> _What you will do_: Go to the line that contains "Given: Check Set RTS On Close option". Restate that line and each one after it exactly, through the end of the records, without pictures.

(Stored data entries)
/---

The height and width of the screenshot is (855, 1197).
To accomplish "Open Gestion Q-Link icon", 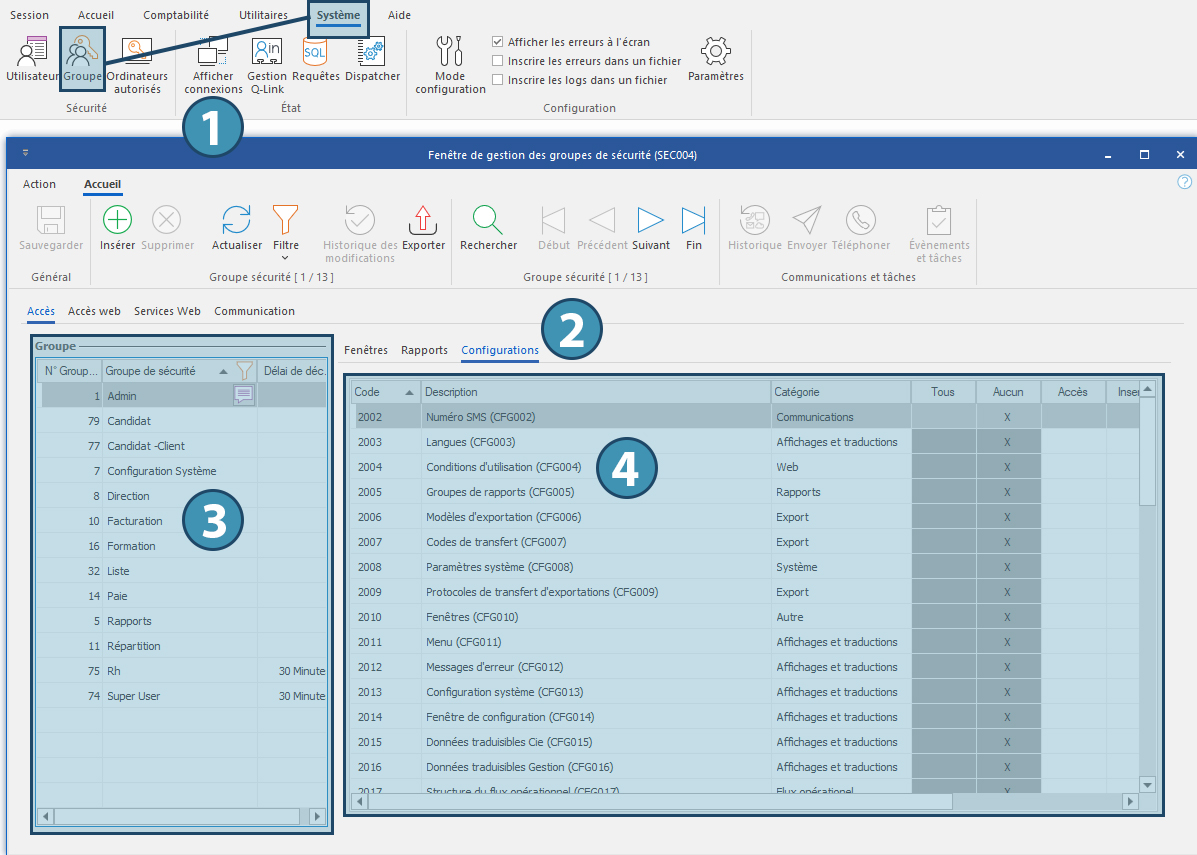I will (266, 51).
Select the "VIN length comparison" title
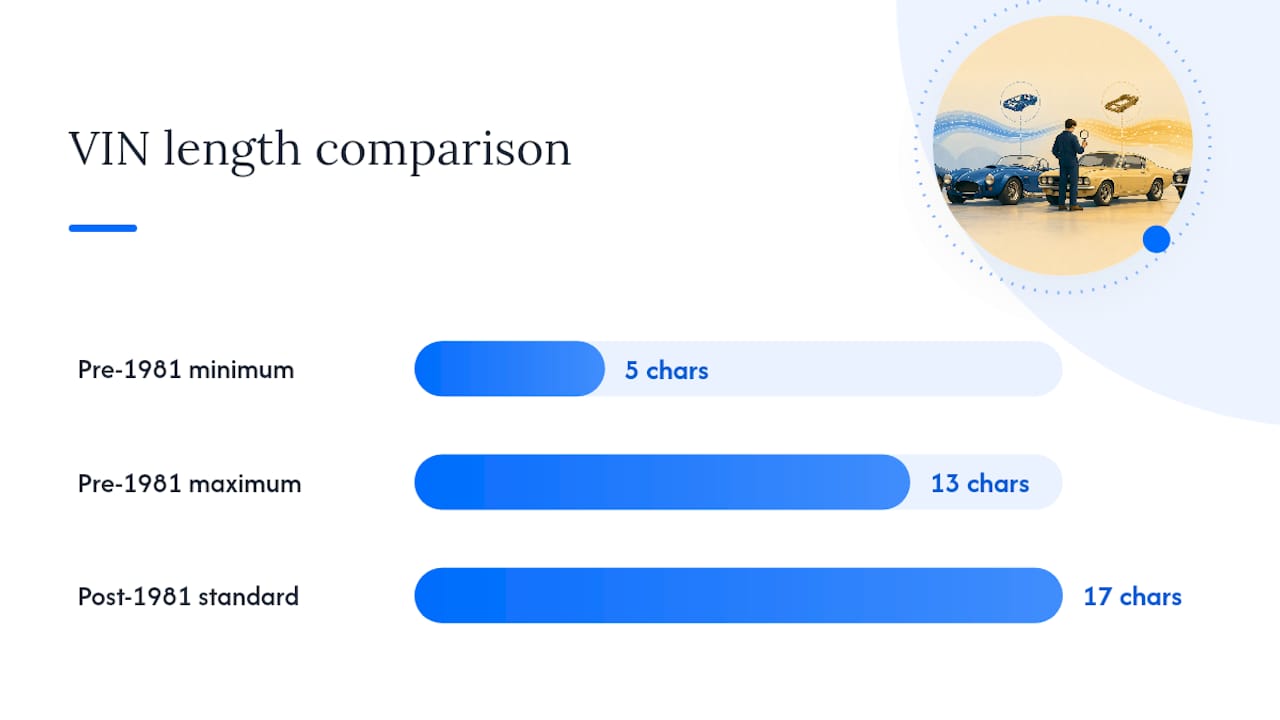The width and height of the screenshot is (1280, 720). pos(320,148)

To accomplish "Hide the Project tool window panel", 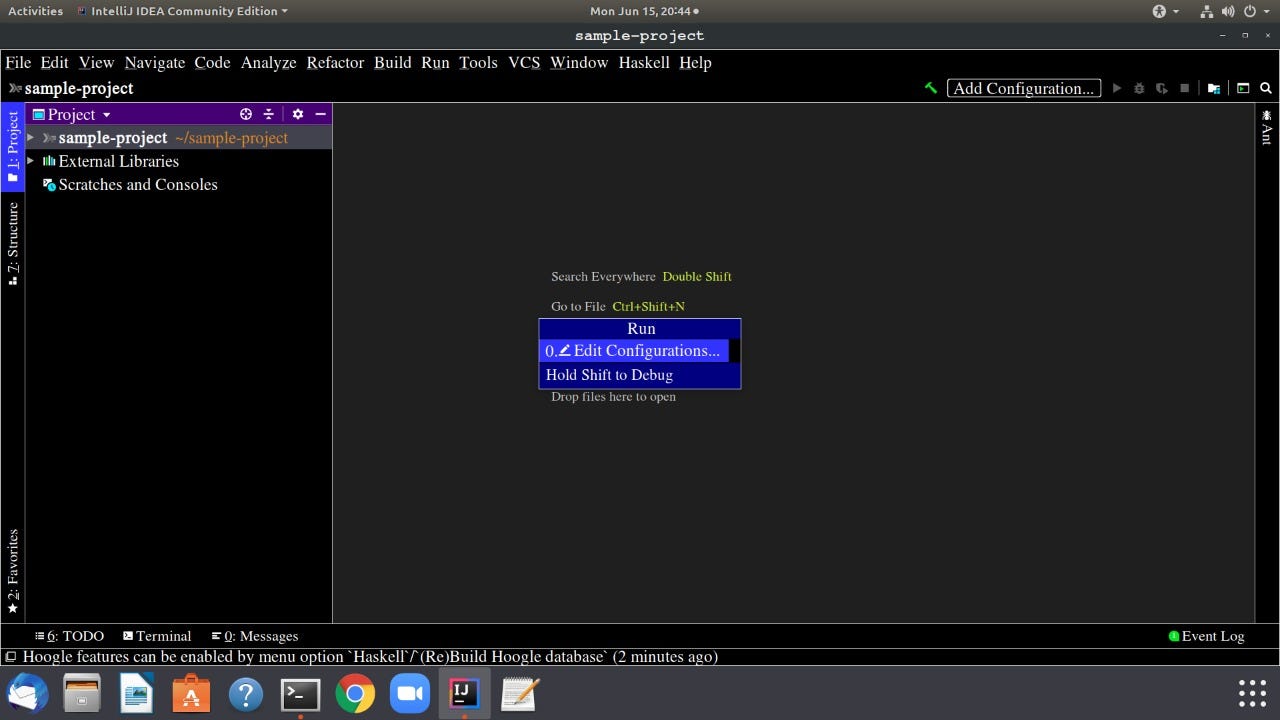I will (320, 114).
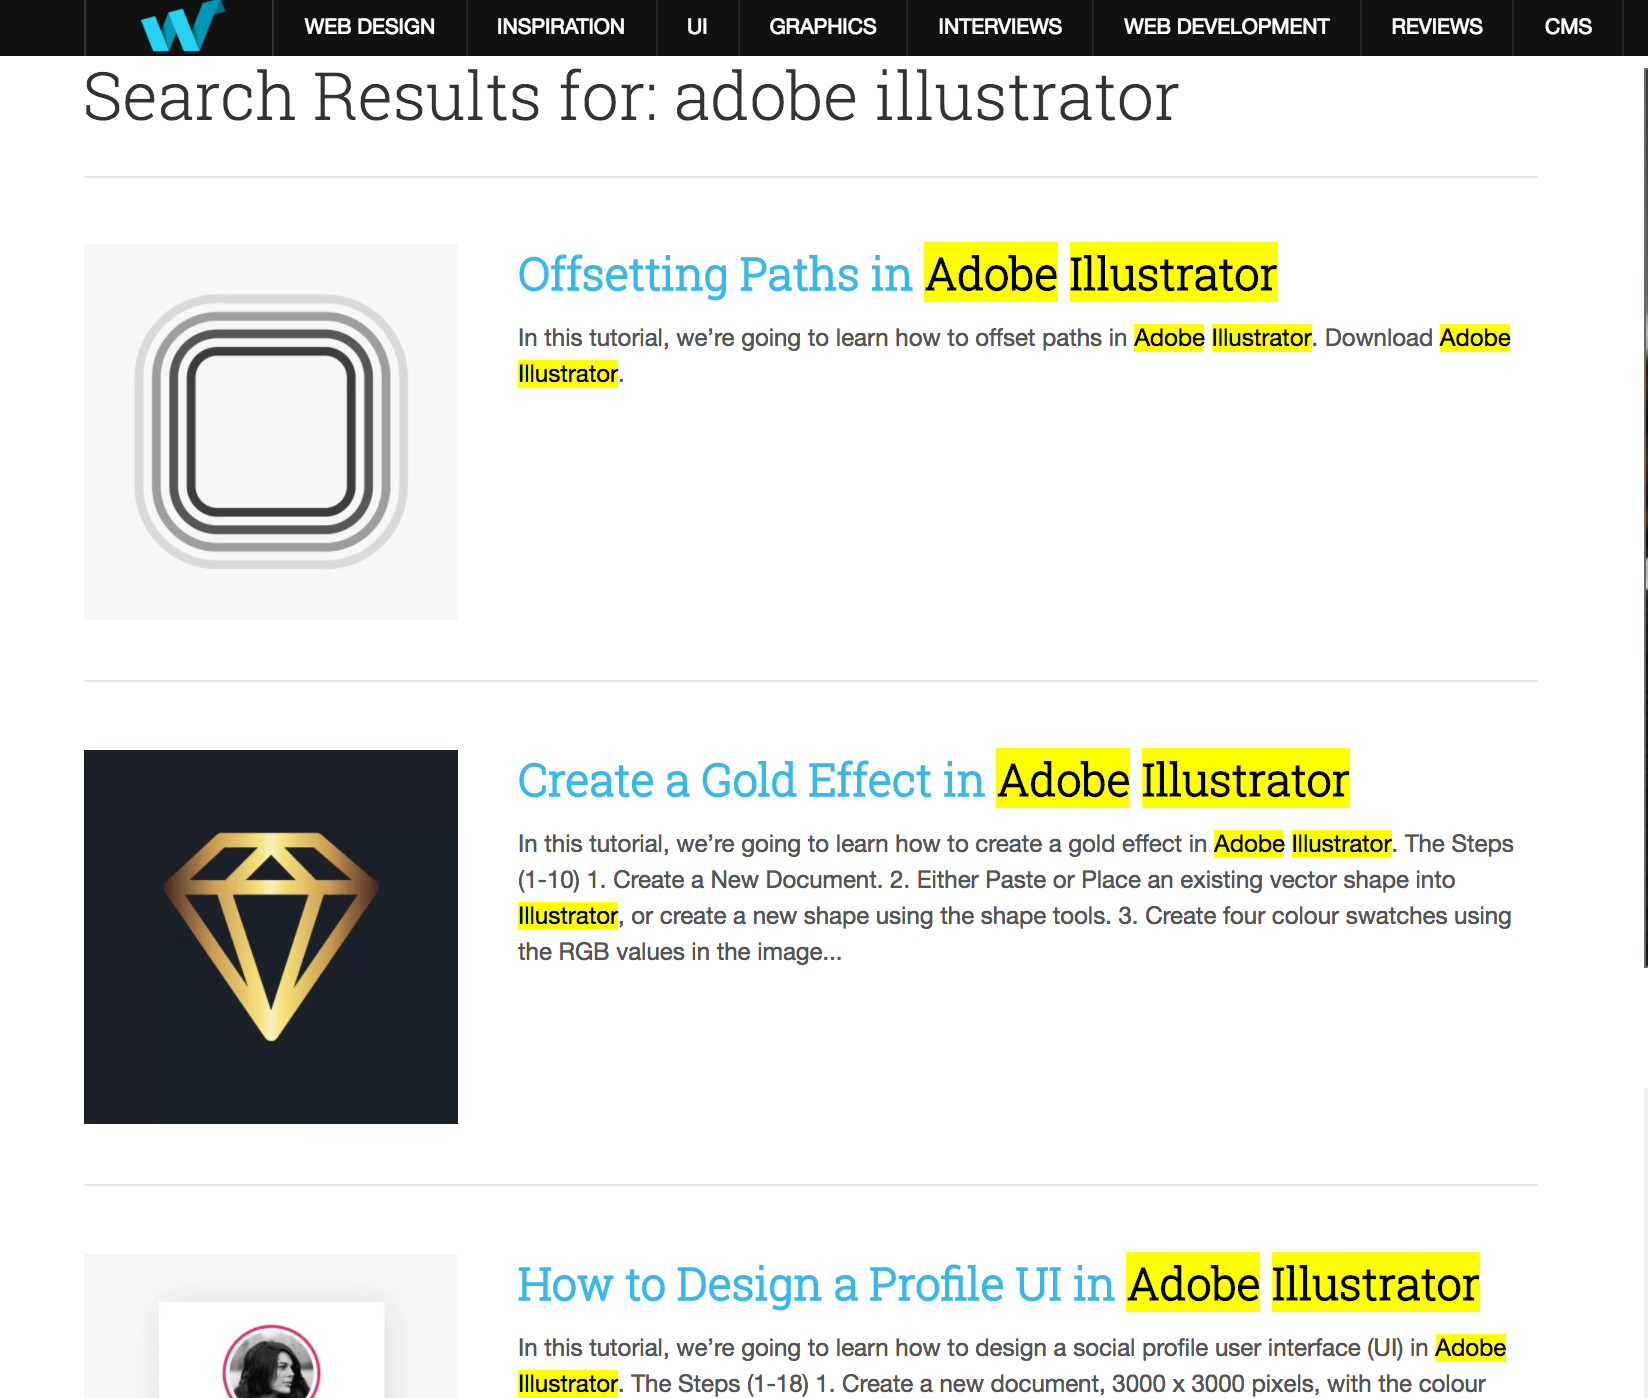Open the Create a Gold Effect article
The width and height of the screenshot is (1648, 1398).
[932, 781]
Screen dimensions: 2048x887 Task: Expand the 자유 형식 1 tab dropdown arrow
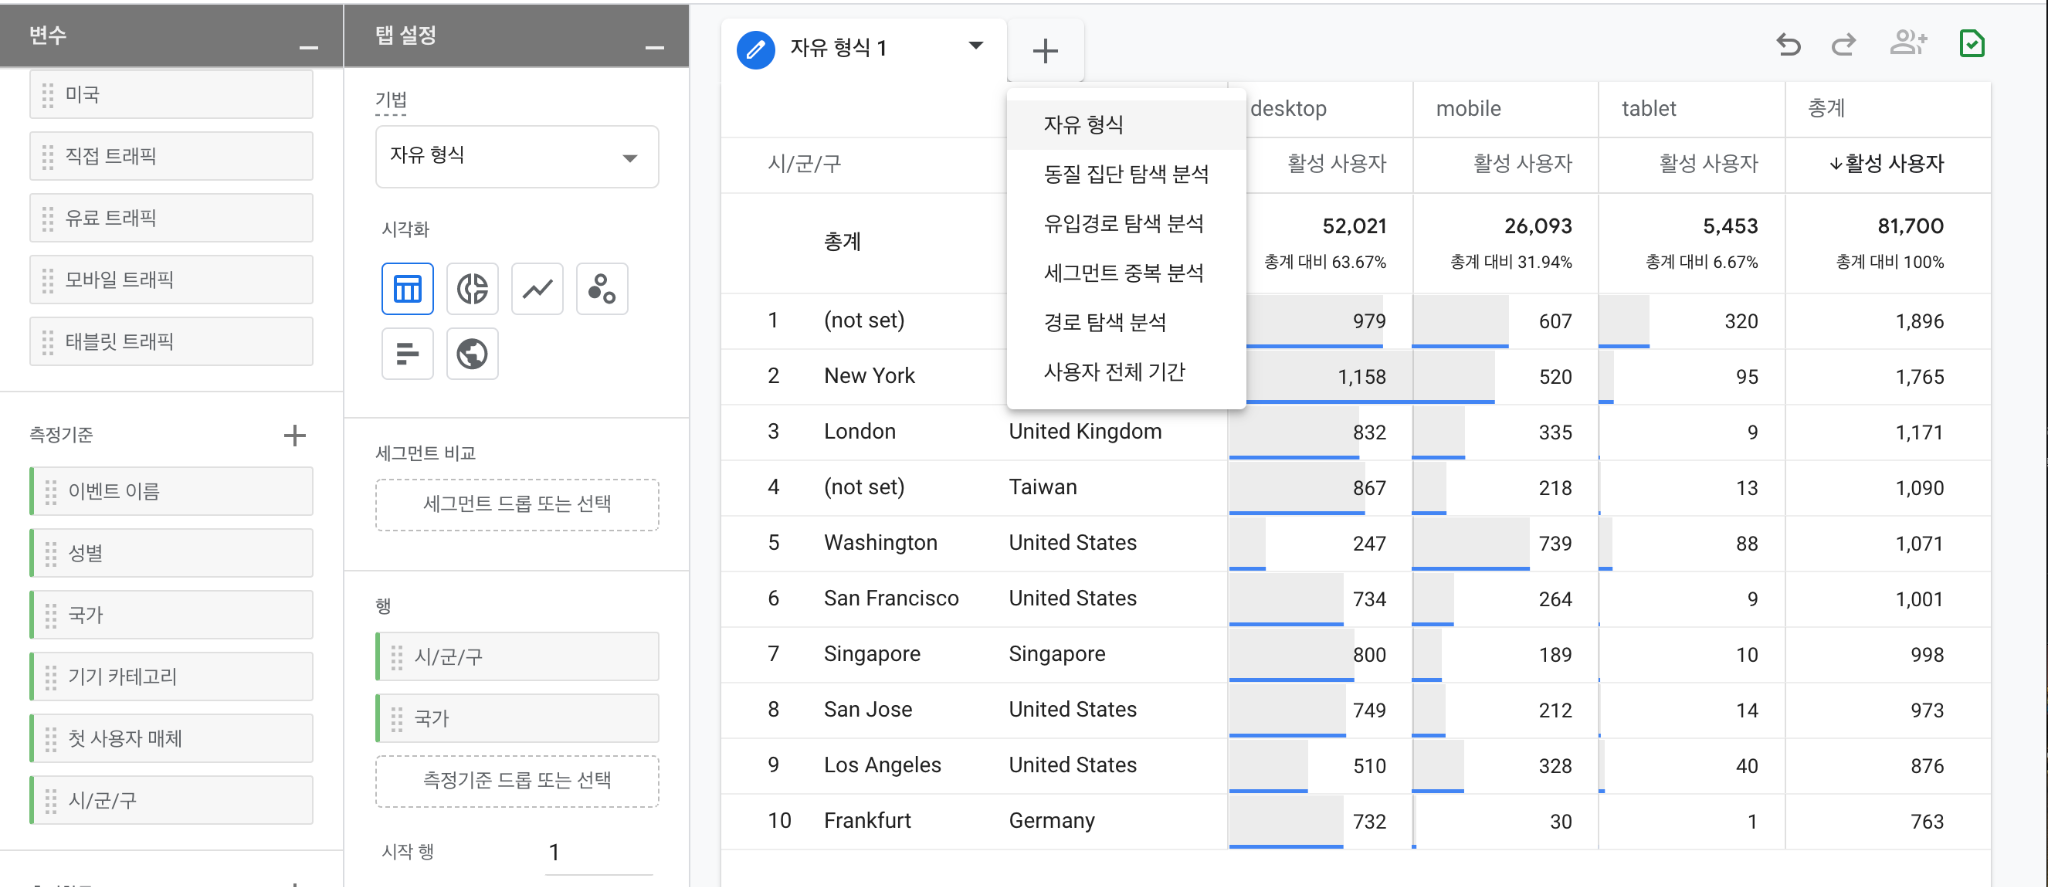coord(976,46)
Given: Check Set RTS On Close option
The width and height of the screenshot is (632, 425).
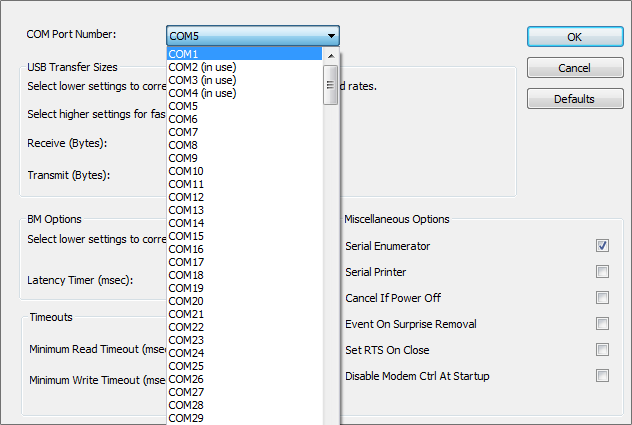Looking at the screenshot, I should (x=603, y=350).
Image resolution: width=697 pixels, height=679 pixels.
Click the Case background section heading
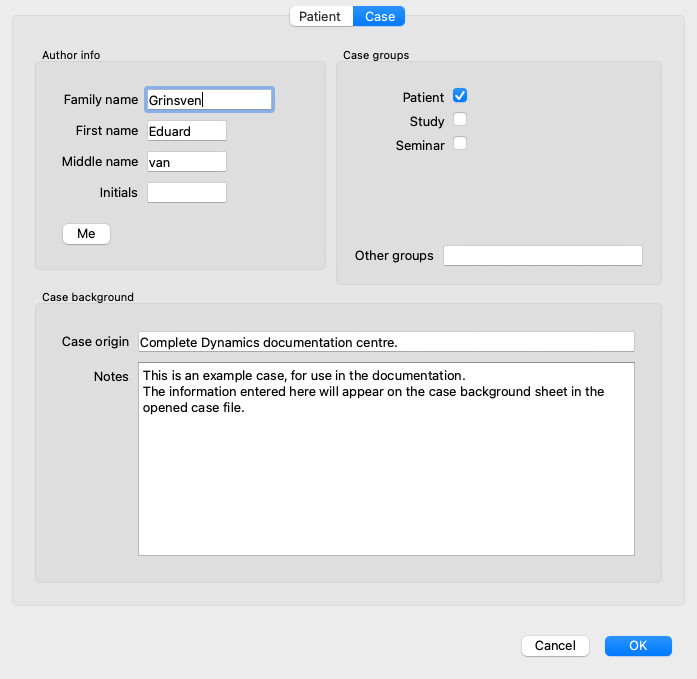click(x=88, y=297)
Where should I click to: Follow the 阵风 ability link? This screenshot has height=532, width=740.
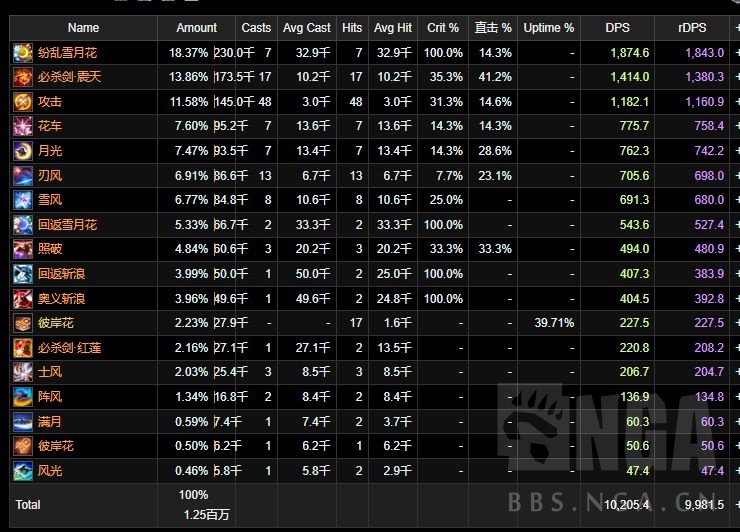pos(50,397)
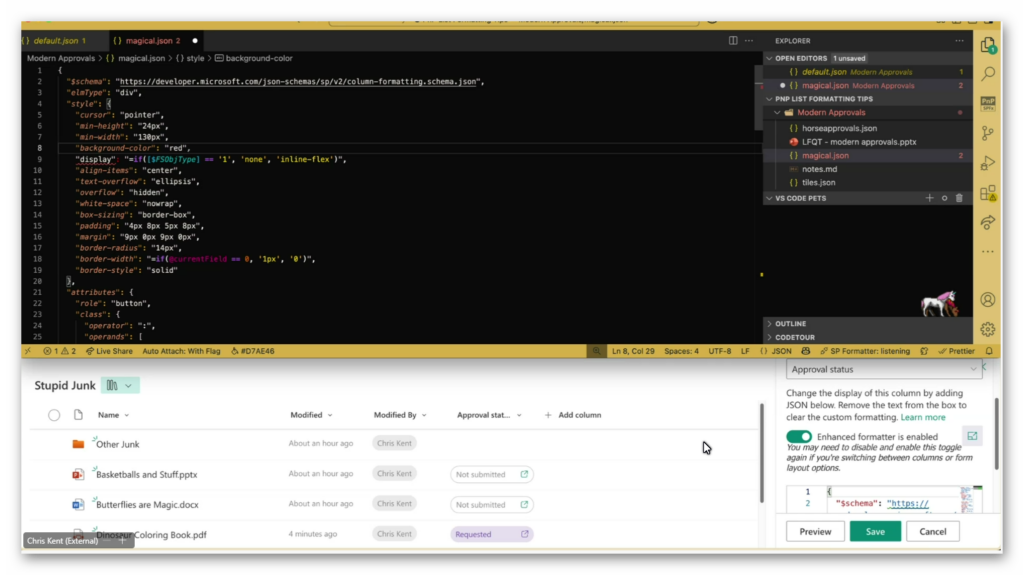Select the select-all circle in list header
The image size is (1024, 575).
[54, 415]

\---

> _Output_:
Given: Check Set RTS On Close option
The width and height of the screenshot is (632, 425).
Looking at the screenshot, I should (x=603, y=350).
Image resolution: width=697 pixels, height=679 pixels.
Click the Case background section heading
click(x=88, y=297)
Where should I click to: Follow the 阵风 ability link? This screenshot has height=532, width=740.
pos(50,397)
Select the select-all circle in list header
The image size is (1024, 575).
[54, 415]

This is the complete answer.